Anime, comic and games event in Malaysia

AniManGaki (AMG) is an annual ACG event in Malaysia.

==Name==
AniManGaki is a portmanteau of the words Anime, Manga, Games, and Gaki. 'Gaki' in Japanese slang means 'brat'.

==History==
AniManGaki originally started in 2009 and was founded by Yvonne Sing. It was initially organized by the Anime Club of Sunway University College. In 2011, Sunway University College had a name change to Sunway University and a year later in 2012, AniManGaki separated from the university. Currently, Animangaki is organized by the organizing committee under Rakugaki Events PLT.

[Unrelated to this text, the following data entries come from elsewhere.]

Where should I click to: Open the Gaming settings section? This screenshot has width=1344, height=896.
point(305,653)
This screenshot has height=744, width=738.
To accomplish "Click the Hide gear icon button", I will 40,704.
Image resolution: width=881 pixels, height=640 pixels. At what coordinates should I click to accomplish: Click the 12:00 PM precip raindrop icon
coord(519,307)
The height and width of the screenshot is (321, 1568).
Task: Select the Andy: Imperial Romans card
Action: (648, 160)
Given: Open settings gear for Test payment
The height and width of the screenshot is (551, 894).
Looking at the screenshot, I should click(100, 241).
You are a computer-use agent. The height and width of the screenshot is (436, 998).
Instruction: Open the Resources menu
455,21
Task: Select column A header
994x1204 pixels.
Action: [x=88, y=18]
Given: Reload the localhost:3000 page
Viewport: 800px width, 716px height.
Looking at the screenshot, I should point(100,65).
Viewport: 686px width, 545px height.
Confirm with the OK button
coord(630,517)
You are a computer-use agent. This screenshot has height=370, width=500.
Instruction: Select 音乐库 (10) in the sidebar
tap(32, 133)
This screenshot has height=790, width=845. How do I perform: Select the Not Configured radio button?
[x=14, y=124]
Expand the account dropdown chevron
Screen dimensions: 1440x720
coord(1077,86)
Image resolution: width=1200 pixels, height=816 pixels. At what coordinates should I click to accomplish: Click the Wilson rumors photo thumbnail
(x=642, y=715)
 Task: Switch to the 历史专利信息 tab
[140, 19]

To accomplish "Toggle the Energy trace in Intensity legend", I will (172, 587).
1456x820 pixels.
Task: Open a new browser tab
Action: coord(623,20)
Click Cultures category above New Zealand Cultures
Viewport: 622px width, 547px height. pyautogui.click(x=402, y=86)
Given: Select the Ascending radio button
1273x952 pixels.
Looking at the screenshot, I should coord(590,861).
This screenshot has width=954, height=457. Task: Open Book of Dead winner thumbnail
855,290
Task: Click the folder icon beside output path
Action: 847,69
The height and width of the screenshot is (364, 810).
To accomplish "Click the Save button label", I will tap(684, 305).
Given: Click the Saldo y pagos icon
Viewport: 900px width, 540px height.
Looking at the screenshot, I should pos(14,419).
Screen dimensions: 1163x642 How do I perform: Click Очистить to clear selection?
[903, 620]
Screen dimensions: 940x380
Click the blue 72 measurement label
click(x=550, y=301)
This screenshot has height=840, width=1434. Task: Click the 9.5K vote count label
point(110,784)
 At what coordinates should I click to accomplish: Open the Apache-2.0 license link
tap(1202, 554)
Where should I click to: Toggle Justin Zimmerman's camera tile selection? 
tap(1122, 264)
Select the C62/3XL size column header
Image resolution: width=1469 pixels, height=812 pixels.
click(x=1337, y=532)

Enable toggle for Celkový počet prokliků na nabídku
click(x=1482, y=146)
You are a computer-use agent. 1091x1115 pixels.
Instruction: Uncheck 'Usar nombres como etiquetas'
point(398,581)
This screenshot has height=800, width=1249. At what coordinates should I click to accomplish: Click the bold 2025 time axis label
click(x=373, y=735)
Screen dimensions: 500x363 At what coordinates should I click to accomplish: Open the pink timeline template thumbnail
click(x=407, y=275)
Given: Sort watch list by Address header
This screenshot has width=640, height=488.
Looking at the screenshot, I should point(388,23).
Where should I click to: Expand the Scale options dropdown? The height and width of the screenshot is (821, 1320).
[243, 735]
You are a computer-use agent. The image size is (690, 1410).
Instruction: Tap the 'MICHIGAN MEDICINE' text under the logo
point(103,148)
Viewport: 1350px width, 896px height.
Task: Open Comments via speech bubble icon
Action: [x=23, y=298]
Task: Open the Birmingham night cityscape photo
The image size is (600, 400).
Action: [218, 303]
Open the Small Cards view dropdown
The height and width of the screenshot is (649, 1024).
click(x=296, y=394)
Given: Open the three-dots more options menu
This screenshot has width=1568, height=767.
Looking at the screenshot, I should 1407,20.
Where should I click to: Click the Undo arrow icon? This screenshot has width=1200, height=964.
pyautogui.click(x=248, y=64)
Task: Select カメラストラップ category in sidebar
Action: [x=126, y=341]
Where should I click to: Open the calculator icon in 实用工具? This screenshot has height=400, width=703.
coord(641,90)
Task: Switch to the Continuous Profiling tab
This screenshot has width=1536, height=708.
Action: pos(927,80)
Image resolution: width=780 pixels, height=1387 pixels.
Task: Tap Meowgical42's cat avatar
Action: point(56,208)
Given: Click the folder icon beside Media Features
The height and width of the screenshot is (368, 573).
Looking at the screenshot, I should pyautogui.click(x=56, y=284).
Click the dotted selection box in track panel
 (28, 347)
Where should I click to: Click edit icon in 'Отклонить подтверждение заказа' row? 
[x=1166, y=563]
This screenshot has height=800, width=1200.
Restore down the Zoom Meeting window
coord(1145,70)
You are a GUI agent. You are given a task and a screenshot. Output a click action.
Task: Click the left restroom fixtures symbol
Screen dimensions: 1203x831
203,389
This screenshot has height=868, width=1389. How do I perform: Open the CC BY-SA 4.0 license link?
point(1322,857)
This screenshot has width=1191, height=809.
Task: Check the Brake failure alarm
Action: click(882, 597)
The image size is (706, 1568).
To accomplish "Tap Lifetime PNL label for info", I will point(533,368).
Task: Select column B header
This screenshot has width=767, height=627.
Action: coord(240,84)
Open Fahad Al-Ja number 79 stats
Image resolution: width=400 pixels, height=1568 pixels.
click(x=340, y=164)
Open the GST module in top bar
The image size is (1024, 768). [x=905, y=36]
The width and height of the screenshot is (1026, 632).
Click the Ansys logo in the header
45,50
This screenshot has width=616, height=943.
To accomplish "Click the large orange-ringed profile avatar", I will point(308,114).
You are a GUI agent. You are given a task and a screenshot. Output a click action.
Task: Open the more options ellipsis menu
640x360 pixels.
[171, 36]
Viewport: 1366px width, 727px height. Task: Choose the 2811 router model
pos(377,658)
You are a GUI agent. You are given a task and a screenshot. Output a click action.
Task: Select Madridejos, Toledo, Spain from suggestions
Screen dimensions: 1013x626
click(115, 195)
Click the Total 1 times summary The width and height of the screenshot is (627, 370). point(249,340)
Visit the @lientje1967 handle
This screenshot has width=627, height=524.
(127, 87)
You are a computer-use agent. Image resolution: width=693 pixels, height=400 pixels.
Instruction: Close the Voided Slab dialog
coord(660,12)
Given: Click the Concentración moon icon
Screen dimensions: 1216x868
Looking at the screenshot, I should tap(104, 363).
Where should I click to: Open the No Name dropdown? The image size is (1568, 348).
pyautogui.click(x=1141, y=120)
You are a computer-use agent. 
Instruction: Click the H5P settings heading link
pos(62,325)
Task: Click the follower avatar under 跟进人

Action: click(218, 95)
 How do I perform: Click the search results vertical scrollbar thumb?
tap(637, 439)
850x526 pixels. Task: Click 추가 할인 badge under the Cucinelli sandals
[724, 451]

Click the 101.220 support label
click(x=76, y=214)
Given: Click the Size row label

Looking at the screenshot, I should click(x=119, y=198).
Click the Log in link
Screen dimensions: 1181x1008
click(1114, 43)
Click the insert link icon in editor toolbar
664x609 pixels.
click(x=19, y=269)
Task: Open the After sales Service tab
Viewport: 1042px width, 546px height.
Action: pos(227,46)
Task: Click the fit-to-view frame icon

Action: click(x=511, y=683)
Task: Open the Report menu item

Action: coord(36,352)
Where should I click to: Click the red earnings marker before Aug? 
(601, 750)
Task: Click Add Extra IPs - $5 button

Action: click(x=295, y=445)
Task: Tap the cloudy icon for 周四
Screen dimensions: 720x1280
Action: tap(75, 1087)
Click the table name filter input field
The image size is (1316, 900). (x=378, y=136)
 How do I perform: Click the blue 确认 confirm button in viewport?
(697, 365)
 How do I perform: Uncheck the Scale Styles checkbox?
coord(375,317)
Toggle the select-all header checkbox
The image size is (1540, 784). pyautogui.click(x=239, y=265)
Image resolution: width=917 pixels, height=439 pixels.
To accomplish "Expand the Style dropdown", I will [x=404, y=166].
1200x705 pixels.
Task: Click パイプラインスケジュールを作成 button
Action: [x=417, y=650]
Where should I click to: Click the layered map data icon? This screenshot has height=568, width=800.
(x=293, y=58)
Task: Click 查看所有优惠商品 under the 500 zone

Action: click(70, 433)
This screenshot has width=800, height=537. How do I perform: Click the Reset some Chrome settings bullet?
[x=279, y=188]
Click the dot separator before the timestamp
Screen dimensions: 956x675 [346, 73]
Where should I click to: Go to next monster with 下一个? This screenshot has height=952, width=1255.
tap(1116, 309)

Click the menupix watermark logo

| # | Year | Date | Location | Attendance |
|---|---|---|---|---|
| 1 | 2009 | 27-28 June | Sunway University College | 1,000 |
| 2 | 2010 | 31 October | Sunway University College | 1,600 |
| 3 | 2011 | 10-11 September | Sunway University College | 2,200 |
| 4 | 2012 | 25-26 August | Sunway Pyramid Convention Centre | 4,500 |
| 5 | 2013 | 24-25 August | Sunway Pyramid Convention Centre | 8,000 |
| 6 | 2014 | 9-10 August | Sunway Pyramid Convention Centre | 11,500 |
| 7 | 2015 | 29-30 August | Sunway Pyramid Convention Centre | 13,000 |
| 8 | 2016 | 27-28 August | Sunway Pyramid Convention Centre | 16,500 |
| 9 | 2017 | 19-20 August | Sunway Pyramid Convention Centre | 18,500 |
| 10 | 2018 | 18-19 August | Sunway Pyramid Convention Centre | 20,000 |
| 11 | 2019 | 31 August-1 September | Mines International Exhibition and Convention Centre | 20,000 |
| 12 | 2022 | 27-28 August | Mines International Exhibition and Convention Centre | 35,000 |
| 13 | 2023 | 25-27 August | Mines International Exhibition and Convention Centre | 35,000 |
| 14 | 2024 | 23-25 August | Mines International Exhibition and Convention Centre | TBA |
| 15 | 2025 | 22-24 August | Mines International Exhibition and Convention Centre | TBA |
| 16 | 2026 | 28-30 August | Mines International Exhibition and Convention Centre | TBA |

==Projects==
AniManGaki consists of several parallel smaller-scale projects, such as AMG-Chan (since 2017), ACE (since 2019) and Jom Cosplay! (since 2022).